Agent-Based Modeling and Simulation

In academic research, the term "agent-based" modeling and simulation (M&S) is used ambiguously both for individual-based M&S and cognitive agent M&S. The former, which is also called "microscopic" simulation (or microsimulation), is focused on modeling (collections of) individuals and their interactions with each other and with their environment for modeling complex systems, whereas the latter is more concerned with modeling the cognitive state and cognitive operations of an agent.

Consequently, it seems natural to distinguish between a weak concept of agents, which we call basic agents, as commonly used in individual-based simulation where agents are entities that interact with their environment and with each other, and a strong concept, called cognitive agents, that is based on modeling the cognitive (or mental) state and operations of agents.

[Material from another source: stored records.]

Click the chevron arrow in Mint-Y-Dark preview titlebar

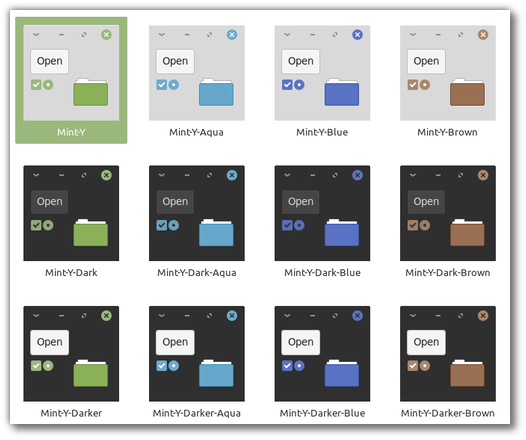tap(36, 175)
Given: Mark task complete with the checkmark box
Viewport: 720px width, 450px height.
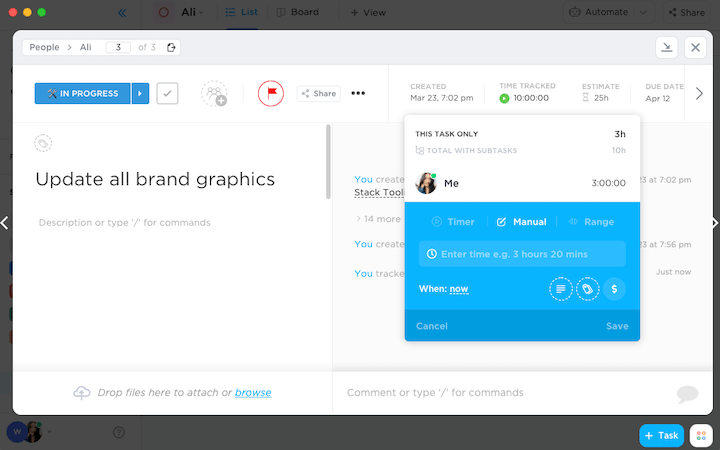Looking at the screenshot, I should click(x=167, y=93).
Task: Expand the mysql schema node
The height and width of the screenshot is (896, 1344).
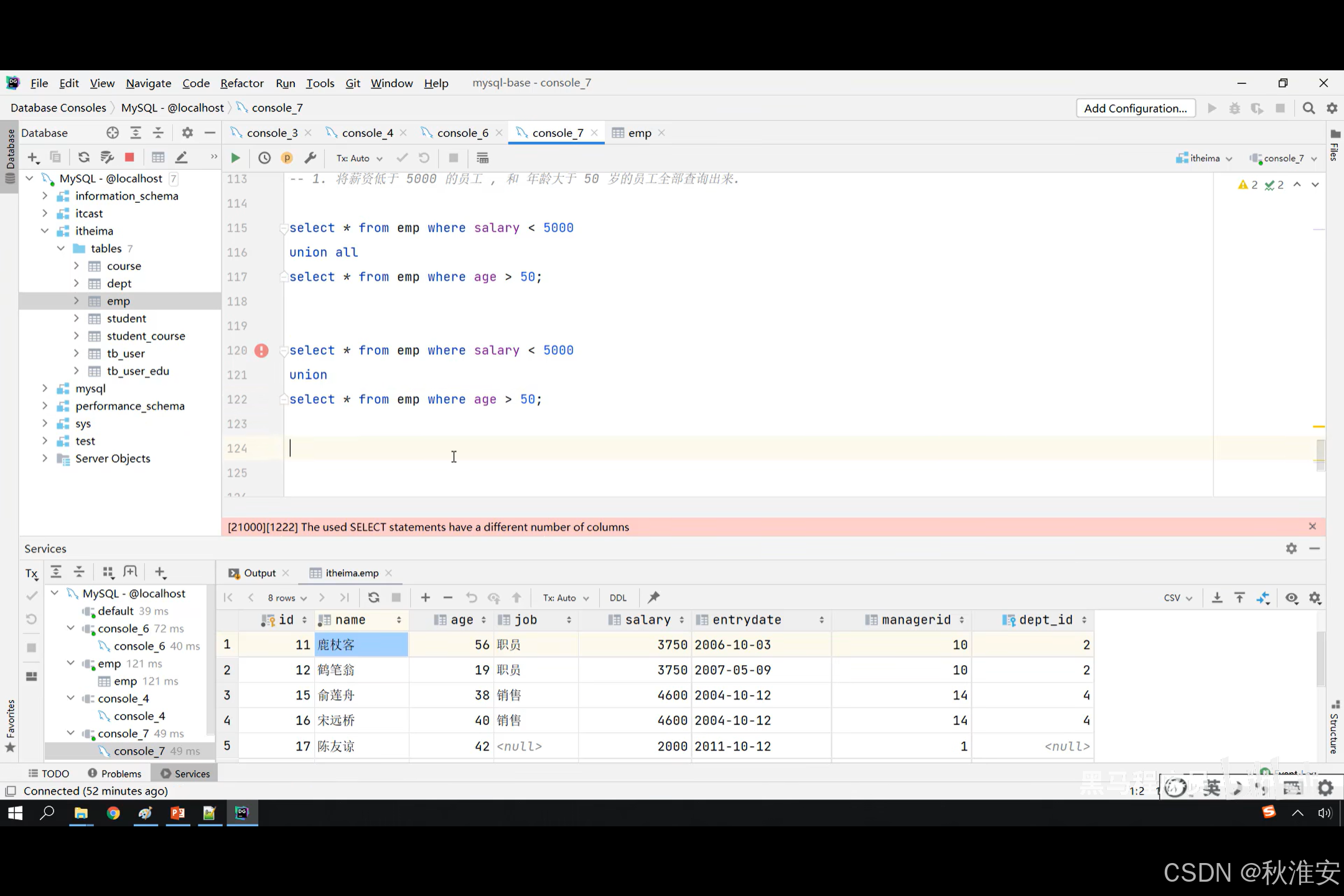Action: 45,388
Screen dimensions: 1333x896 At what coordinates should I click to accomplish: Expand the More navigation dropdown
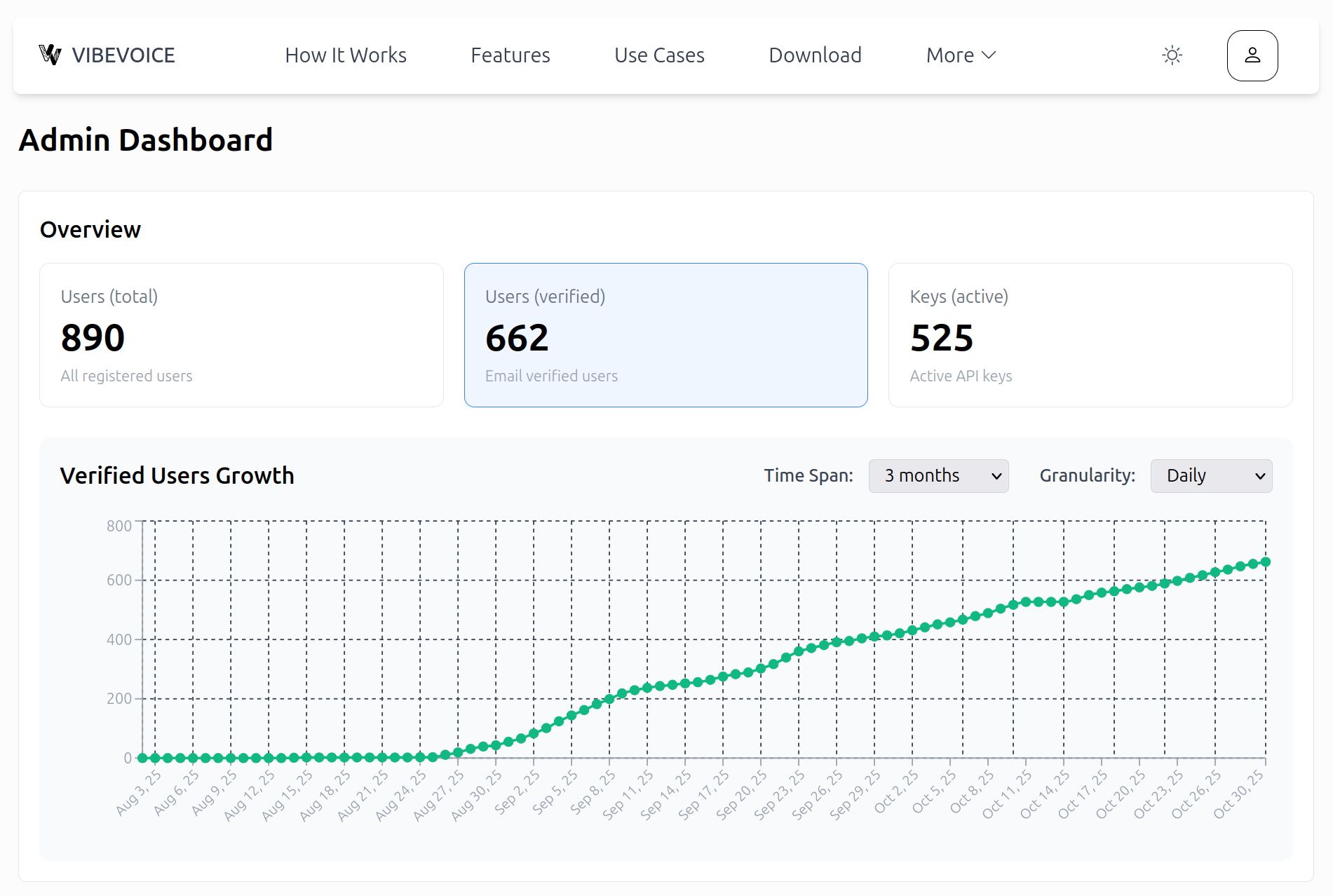point(960,55)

Since the interactions of agents are based on discrete perception and action events, it is natural to define an agent-based M&S approach as an extension of a DES approach, such that it is an option to use the concept of agents along with the more basic concepts of objects and events. Along these lines, OEM&S can be extended by adding the concept of agents, together with concepts of perception and action events as well as communication, resulting in Agent/Object Event Modeling and Simulation (A/OEM&S).

Examples of Agent-Based DES Models

A four stage supply chain consists of a retailer, a wholesaler, a distributor and a factory.
A simulation of a signaling reinforcement learning (RL) process, where two agents learn to communicate with each other via signals.